■ Task description: Every record that follows needs to be written out again, exactly.

■ Excerpted data:
----------------
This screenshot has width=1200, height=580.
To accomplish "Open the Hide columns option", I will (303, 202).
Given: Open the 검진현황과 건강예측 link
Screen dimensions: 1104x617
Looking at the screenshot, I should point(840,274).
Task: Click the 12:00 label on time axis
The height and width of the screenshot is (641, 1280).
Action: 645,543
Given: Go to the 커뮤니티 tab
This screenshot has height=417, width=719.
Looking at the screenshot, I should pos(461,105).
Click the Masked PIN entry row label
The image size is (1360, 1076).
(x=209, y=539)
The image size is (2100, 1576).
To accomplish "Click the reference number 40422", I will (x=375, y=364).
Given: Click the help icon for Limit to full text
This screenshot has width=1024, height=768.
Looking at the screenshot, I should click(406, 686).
----------------
■ Reply to the exercise:
This screenshot has width=1200, height=580.
To accomplish "Open the Hide columns option", I will (303, 202).
Given: Open the 검진현황과 건강예측 link
Screen dimensions: 1104x617
Looking at the screenshot, I should point(840,274).
Task: Click the 12:00 label on time axis
The height and width of the screenshot is (641, 1280).
Action: 645,543
Given: Go to the 커뮤니티 tab
This screenshot has height=417, width=719.
Looking at the screenshot, I should pos(461,105).
Click the Masked PIN entry row label
The image size is (1360, 1076).
(x=209, y=539)
The image size is (2100, 1576).
To accomplish "Click the reference number 40422", I will (x=375, y=364).
Given: Click the help icon for Limit to full text
This screenshot has width=1024, height=768.
Looking at the screenshot, I should click(406, 686).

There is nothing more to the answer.